[Records from a dataset]
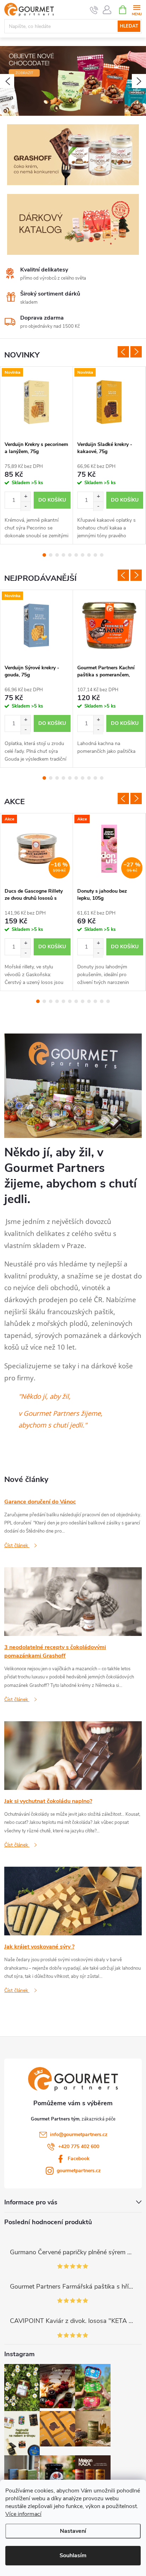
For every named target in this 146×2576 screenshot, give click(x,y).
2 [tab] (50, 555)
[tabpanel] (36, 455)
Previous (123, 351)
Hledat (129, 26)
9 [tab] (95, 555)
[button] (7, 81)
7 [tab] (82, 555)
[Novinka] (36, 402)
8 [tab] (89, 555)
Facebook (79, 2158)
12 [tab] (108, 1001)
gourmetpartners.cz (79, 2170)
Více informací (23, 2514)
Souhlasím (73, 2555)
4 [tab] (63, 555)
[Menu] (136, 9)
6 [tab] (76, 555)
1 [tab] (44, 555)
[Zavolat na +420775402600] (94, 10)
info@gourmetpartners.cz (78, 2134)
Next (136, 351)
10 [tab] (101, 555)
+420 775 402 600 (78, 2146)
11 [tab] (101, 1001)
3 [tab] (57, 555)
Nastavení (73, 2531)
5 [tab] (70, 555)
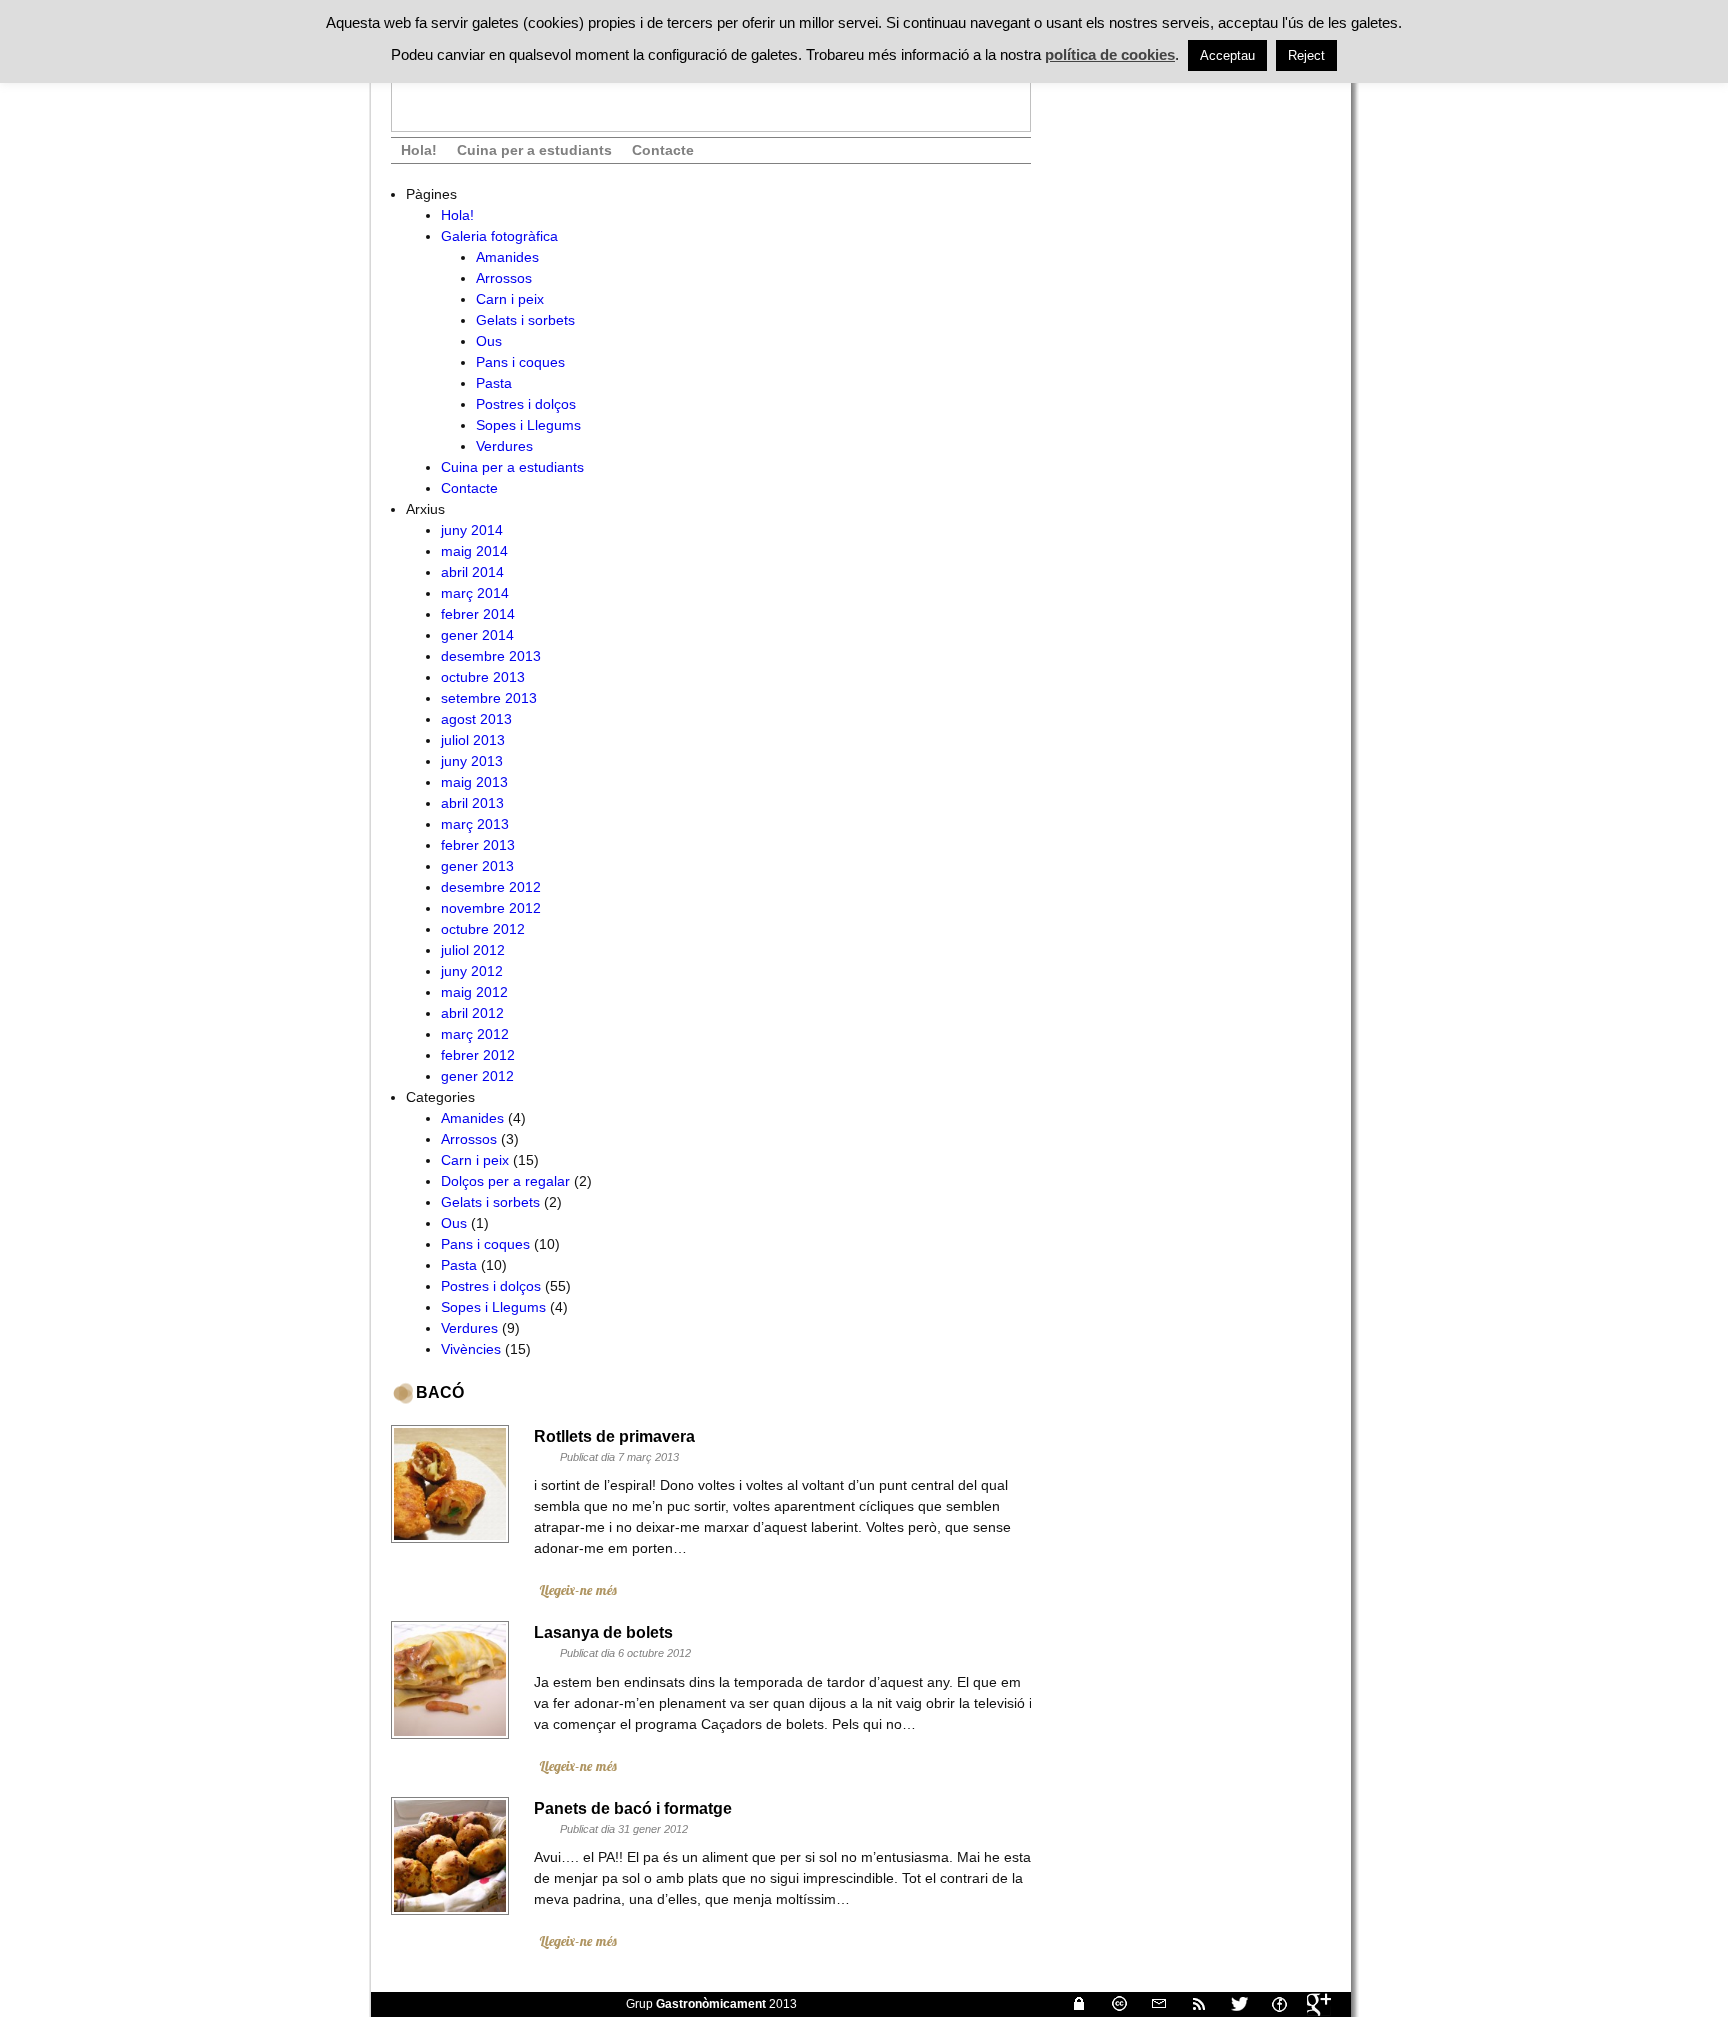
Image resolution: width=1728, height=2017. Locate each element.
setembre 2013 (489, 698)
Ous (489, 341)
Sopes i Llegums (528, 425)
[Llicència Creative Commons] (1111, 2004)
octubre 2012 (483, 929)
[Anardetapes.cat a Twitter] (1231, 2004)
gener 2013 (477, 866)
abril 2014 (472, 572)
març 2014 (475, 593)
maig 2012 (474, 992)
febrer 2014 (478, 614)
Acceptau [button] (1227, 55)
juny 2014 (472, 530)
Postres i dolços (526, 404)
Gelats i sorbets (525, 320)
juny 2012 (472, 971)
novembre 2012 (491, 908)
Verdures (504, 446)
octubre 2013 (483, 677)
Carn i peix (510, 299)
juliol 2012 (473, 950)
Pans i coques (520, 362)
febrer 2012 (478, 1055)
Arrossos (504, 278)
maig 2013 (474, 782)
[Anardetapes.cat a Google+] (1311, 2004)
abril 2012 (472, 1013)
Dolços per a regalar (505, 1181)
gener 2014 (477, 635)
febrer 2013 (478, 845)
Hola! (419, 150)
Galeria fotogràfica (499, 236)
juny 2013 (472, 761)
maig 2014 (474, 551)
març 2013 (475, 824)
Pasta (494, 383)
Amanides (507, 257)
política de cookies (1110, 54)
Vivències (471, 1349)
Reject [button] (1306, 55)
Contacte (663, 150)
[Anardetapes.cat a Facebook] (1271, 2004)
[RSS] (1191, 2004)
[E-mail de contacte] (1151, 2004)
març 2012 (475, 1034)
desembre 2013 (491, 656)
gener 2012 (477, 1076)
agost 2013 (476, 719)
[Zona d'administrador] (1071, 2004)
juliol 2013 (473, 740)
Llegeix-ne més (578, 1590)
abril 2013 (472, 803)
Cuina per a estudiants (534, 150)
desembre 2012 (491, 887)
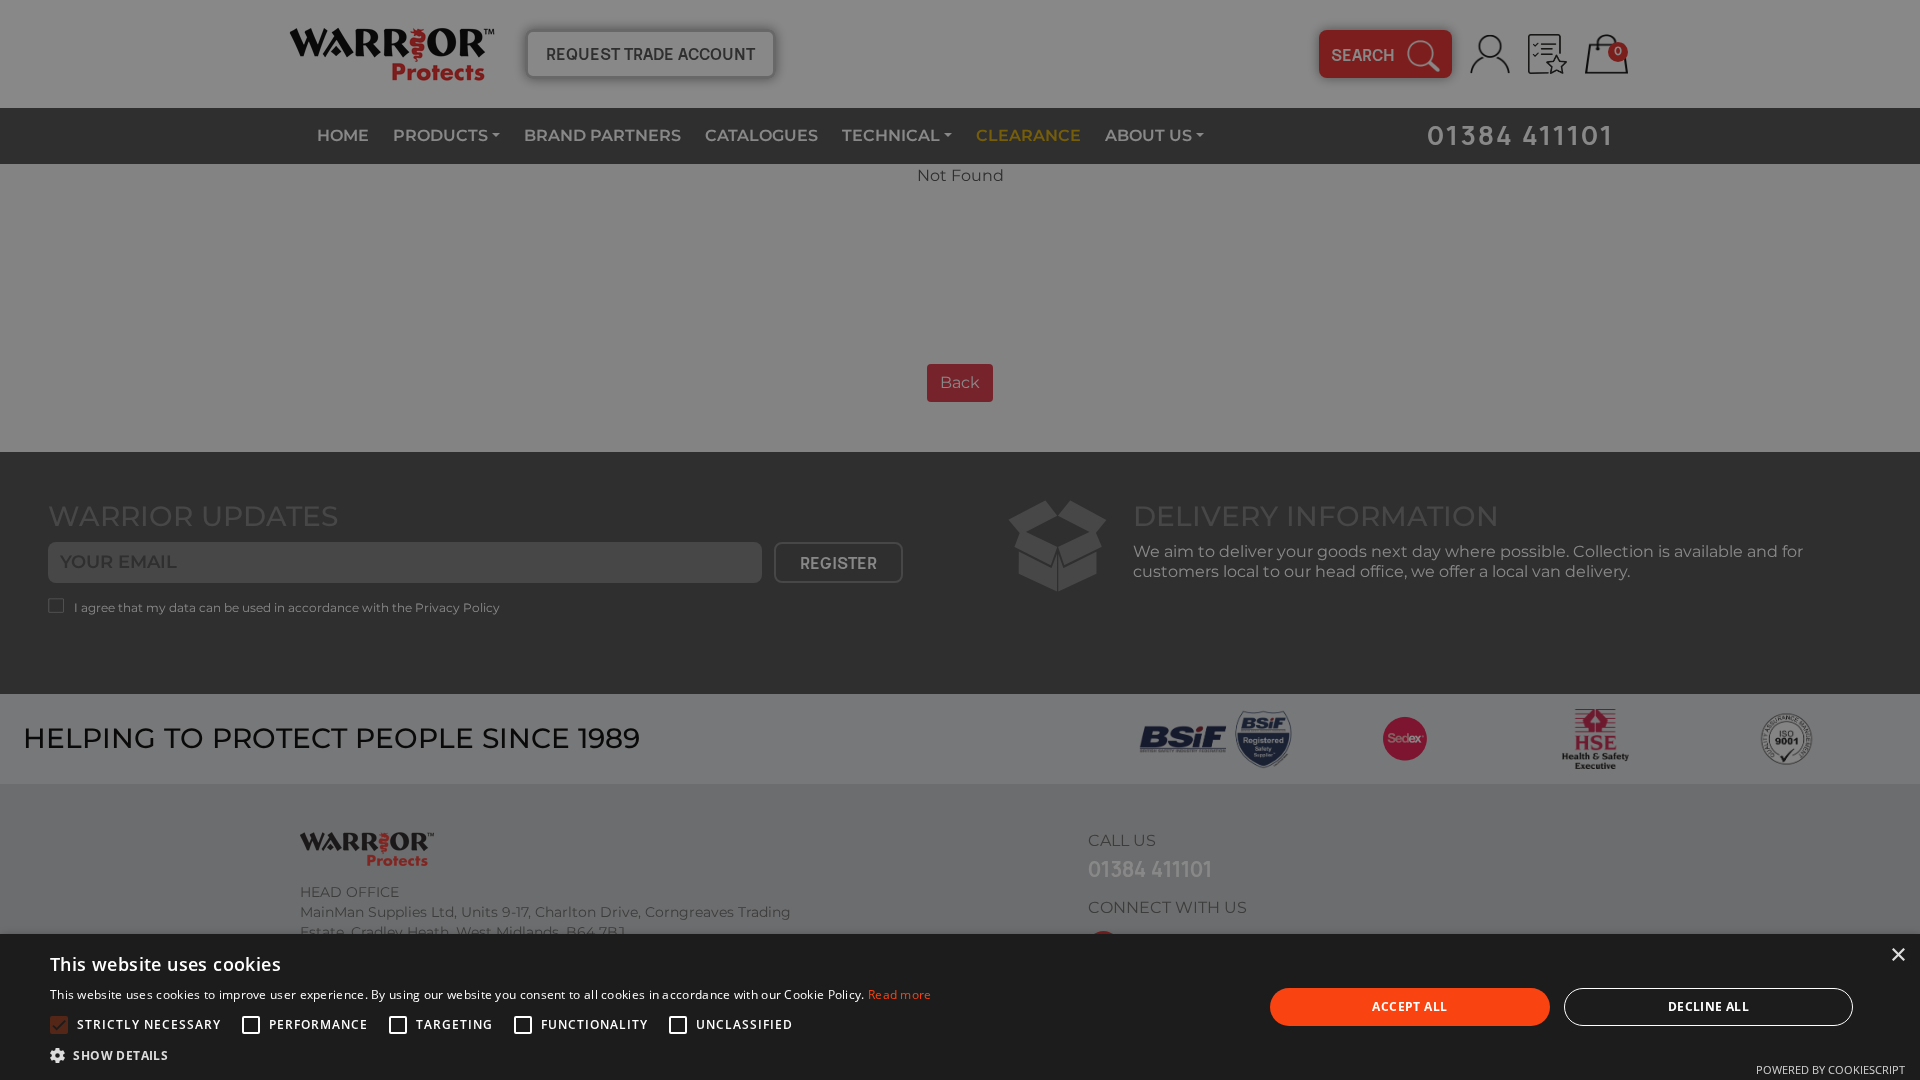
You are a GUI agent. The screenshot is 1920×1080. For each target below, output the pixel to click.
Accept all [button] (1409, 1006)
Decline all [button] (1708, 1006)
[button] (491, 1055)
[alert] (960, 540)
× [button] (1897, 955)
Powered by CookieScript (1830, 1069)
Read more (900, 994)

• **Instructions for the task**: Repeat the records above exactly, from the first line through the line that contains "Cuina per a estudiants (534, 150)", and leave out the pictures.

• **Output**:
For every named target in this 146×2576 screenshot, give click(x,y).
2 [tab] (50, 555)
[tabpanel] (36, 455)
Previous (123, 351)
Hledat (129, 26)
9 [tab] (95, 555)
[button] (7, 81)
7 [tab] (82, 555)
[Novinka] (36, 402)
8 [tab] (89, 555)
Facebook (79, 2158)
12 [tab] (108, 1001)
gourmetpartners.cz (79, 2170)
Více informací (23, 2514)
Souhlasím (73, 2555)
4 [tab] (63, 555)
[Menu] (136, 9)
6 [tab] (76, 555)
1 [tab] (44, 555)
[Zavolat na +420775402600] (94, 10)
info@gourmetpartners.cz (78, 2134)
Next (136, 351)
10 [tab] (101, 555)
+420 775 402 600 (78, 2146)
11 [tab] (101, 1001)
3 [tab] (57, 555)
Nastavení (73, 2531)
5 [tab] (70, 555)
Image resolution: width=1728, height=2017. Locate each element.
setembre 2013 (489, 698)
Ous (489, 341)
Sopes i Llegums (528, 425)
[Llicència Creative Commons] (1111, 2004)
octubre 2012 (483, 929)
[Anardetapes.cat a Twitter] (1231, 2004)
gener 2013 (477, 866)
abril 2014 (472, 572)
març 2014 (475, 593)
maig 2012 (474, 992)
febrer 2014 (478, 614)
Acceptau [button] (1227, 55)
juny 2014 (472, 530)
Postres i dolços (526, 404)
Gelats i sorbets (525, 320)
juny 2012 (472, 971)
novembre 2012 (491, 908)
Verdures (504, 446)
octubre 2013 (483, 677)
Carn i peix (510, 299)
juliol 2012 (473, 950)
Pans i coques (520, 362)
febrer 2012 (478, 1055)
Arrossos (504, 278)
maig 2013 (474, 782)
[Anardetapes.cat a Google+] (1311, 2004)
abril 2012 (472, 1013)
Dolços per a regalar (505, 1181)
gener 2014 (477, 635)
febrer 2013 (478, 845)
Hola! (419, 150)
Galeria fotogràfica (499, 236)
juny 2013 (472, 761)
maig 2014 (474, 551)
març 2013 (475, 824)
Pasta (494, 383)
Amanides (507, 257)
política de cookies (1110, 54)
Vivències (471, 1349)
Reject [button] (1306, 55)
Contacte (663, 150)
[Anardetapes.cat a Facebook] (1271, 2004)
[RSS] (1191, 2004)
[E-mail de contacte] (1151, 2004)
març 2012 (475, 1034)
desembre 2013 (491, 656)
gener 2012 (477, 1076)
agost 2013 (476, 719)
[Zona d'administrador] (1071, 2004)
juliol 2013 (473, 740)
Llegeix-ne més (578, 1590)
abril 2013 (472, 803)
Cuina per a estudiants (534, 150)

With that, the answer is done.